Appeal by the defendant from a judgment of the Supreme Court, Westchester County (Nicolai, J.), rendered June 10, 1983, convicting him of criminal possession of stolen property in the second degree (two counts), and violations of Local Laws, 1981, No. 4 of the County of Westchester § 863.226 (A); § 863.227 (A), (C), upon a jury verdict, and imposing sentence. The appeal brings up for review the denial, after a hearing, of that branch of the defendant’s omnibus motion which was to suppress physical evidence and the defendant’s statements to law enforcement authorities.
Ordered that the judgment is affirmed.
The issuance of a warrant to search the defendant’s business premises was proper. The police informant, who sold the stolen property in question to the defendant, was clearly reliable and had a sound basis for his knowledge (see, People v Johnson, 66 NY2d 398, 402; People v Griminger, 127 AD2d 74). Moreover, contrary to the defendant’s contention, the record reveals that the information he gave to the police was specific *516as to the location of the defendant’s business premises, and provided probable cause to search it.
While executing the search warrant the police seized the defendant’s ledger book, an item not specifically designated in the search warrant. However, the record makes clear that the defendant voluntarily consented to allow the police to look at the ledger book, and that the ledger book contained evidence of criminality (see, People v Horvath, 108 AD2d 926, 927). Therefore, the seizure of the ledger book was not improper.
The defendant’s objection to the failure to suppress his statements is based upon a challenge to the credibility of the People’s witness Detective Hughes. It is well settled that the determination of the hearing court, which had the advantage of having seen and heard the testimony, must be accorded great weight, and should not be lightly disturbed on appeal where its assessment of the credibility of the witnesses was not "clearly erroneous” (see, People v Lambert, 125 AD2d 495, 497; People v Smith, 118 AD2d 605, 606). Based on this record, it cannot be said that the hearing court improperly credited Detective Hughes’ testimony.
Further, there was sufficient evidence to support the defendant’s conviction of criminal possession of stolen property.
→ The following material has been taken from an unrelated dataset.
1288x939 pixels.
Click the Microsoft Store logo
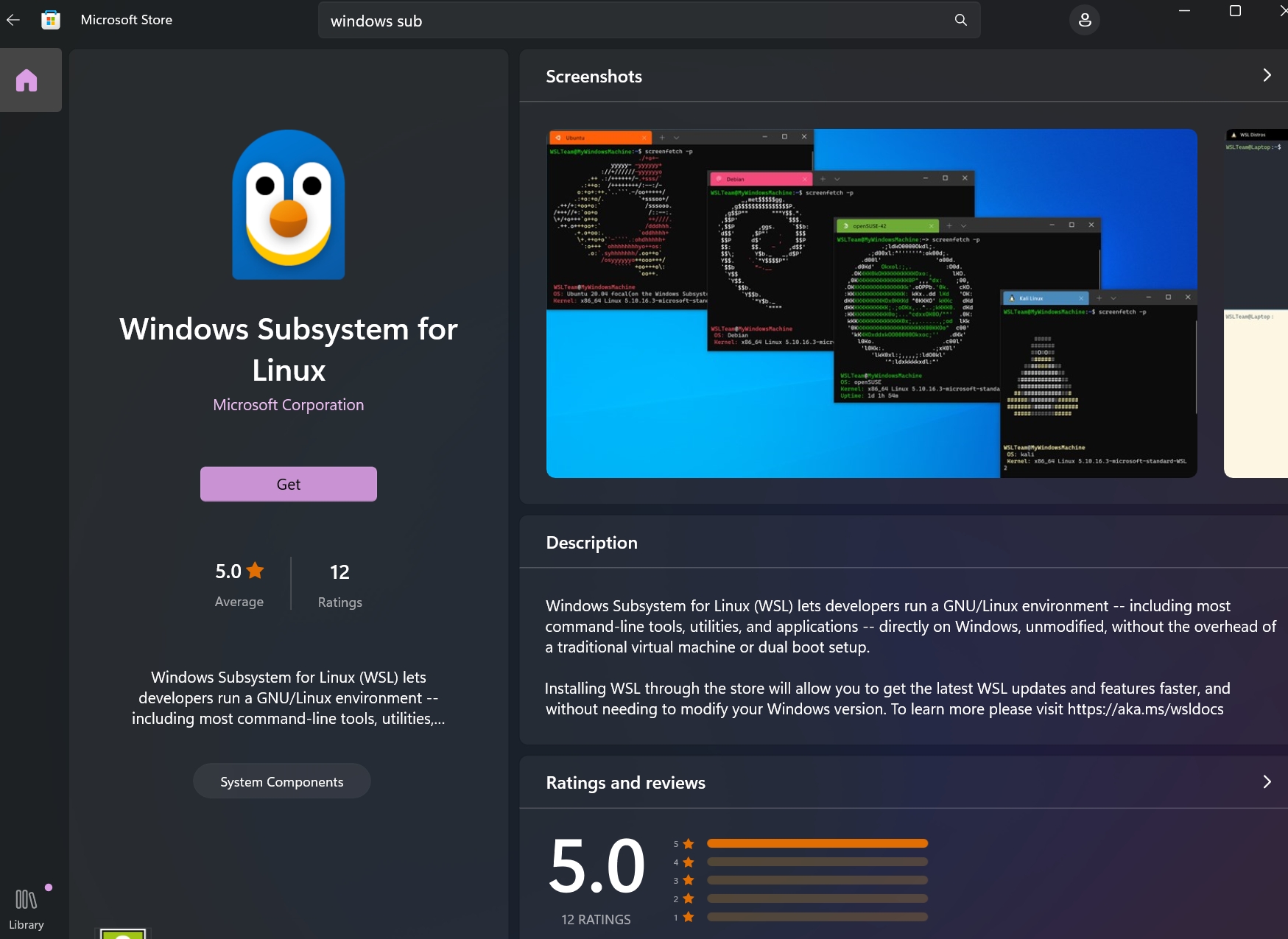click(50, 19)
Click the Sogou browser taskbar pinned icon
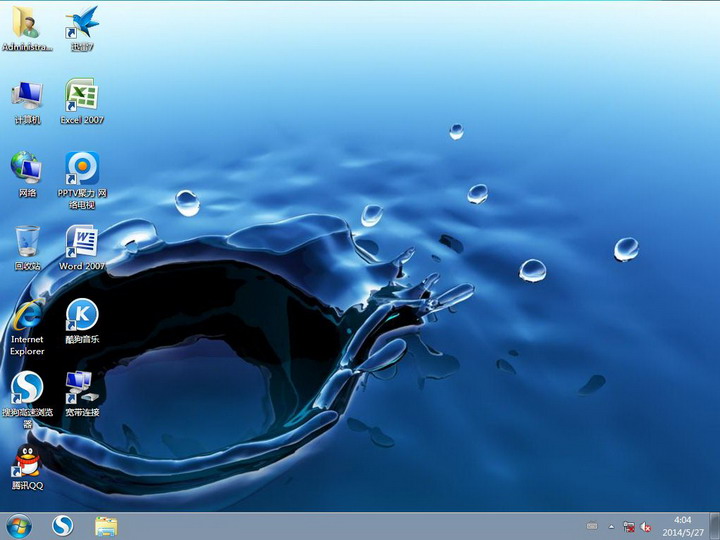Viewport: 720px width, 540px height. (x=63, y=526)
There is a statutory rebuttable presumption that a "collateral loan broker or a person in the business of buying, selling or otherwise dealing in property who possesses stolen property * * * know[s] that such property was stolen if he obtained it without having ascertained by reasonable inquiry that the person from whom he obtained it had a legal right to possess it” (Penal Law § 165.55 [2]). In this case, there was evidence that the defendant was a collateral loan broker and was in the business of buying and selling jewelry and that he failed to take any steps to reasonably ascertain that the person from whom he obtained the stolen jewelry in question had legal title to it. Accordingly, the statutory presumption that the defendant had knowledge of the stolen character of the goods in question was raised, and it was not rebutted (see, People v Bauer, 113 AD2d 543, 544, lv denied 67 NY2d 648, 880).
The defendant’s claims of prosecutorial misconduct are almost entirely unpreserved for appellate review (see, People v Dordal, 55 NY2d 954, 956, rearg dismissed 61 NY2d 759; People v George, 108 AD2d 870). In any event, the prosecutor’s remarks were either fair comment on the evidence or a fair response to the defense summation (see, People v Seldon, 128 AD2d 742; People v Dash, 126 AD2d 737). Moreover, the *517defendant was not substantially prejudiced by any of the prosecutor’s statements (see, People v Galloway, 54 NY2d 396, 401; People v Roopchand, 107 AD2d 35, 36, affd 65 NY2d 837).
Finally, the defendant was properly adjudicated a second felony offender based upon his 1975 conviction for criminal possession of a controlled substance in the sixth degree (see, People v Pacheco, 73 AD2d 370, affd 53 NY2d 663). Bracken, J. P., Fiber, Spatt and Rubin, JJ., concur.